BREVARD COUNTY, Fla. – Jim Bridenstine said if an immediate $3 billion is not appropriated for the Human Landing System, NASA’s goal to get back to the Moon by 2024 would be at risk.
The lunar lander only received about 20 percent of full funding in a House spending bill passed in July.
“NASA has had a history of seeing programs get developed and then canceled,” Bridenstine testified. “The sooner we get the appropriations, the higher the probability for success.”
If the federal government does give the Artemis program full funding right now, NASA will have to lobby again for all the money it wants every year until the goal is reached.
“Space has generally always been a very bipartisan effort and that’s encouraging and needed now more so than ever,” Dale Ketcham of Space Florida said.
Ketcham made those comments considering this year’s unprecedented challenges.

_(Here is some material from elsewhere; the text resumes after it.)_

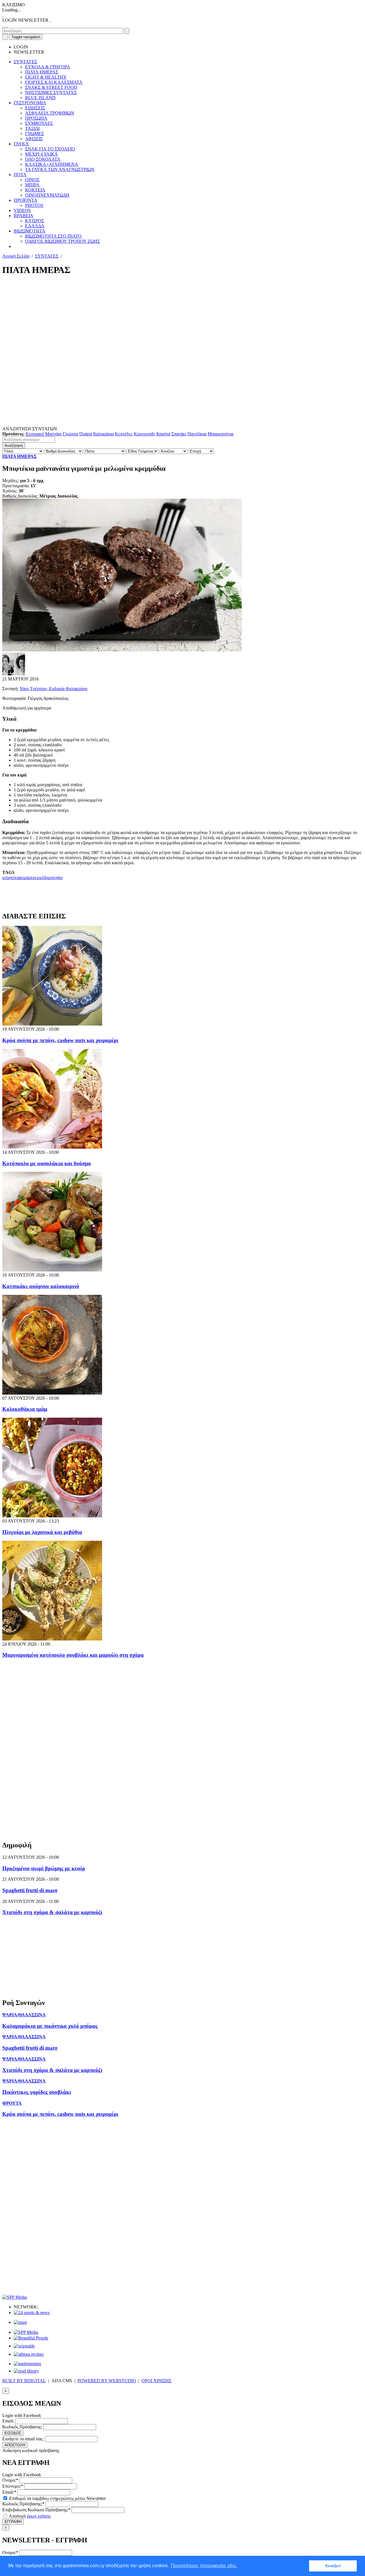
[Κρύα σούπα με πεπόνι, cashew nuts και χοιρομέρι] (52, 1024)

“In addition to being an election year, we’ve also been smacked in the teeth by the virus and the virus seems to have set every schedule and budget back,” Ketcham said.
A growing commercial market in space could help NASA’s plans become cheaper and happen faster.
Former Florida Gov. and current Sen. Rick Scott is now a member of the US Senate Committee on Commerce, Science, and Transportation.
“I became governor back in 2010 and the space industry was in pretty shape then,” Scott said. “I just want to thank NASA for their commitment to using the private sector to do things.”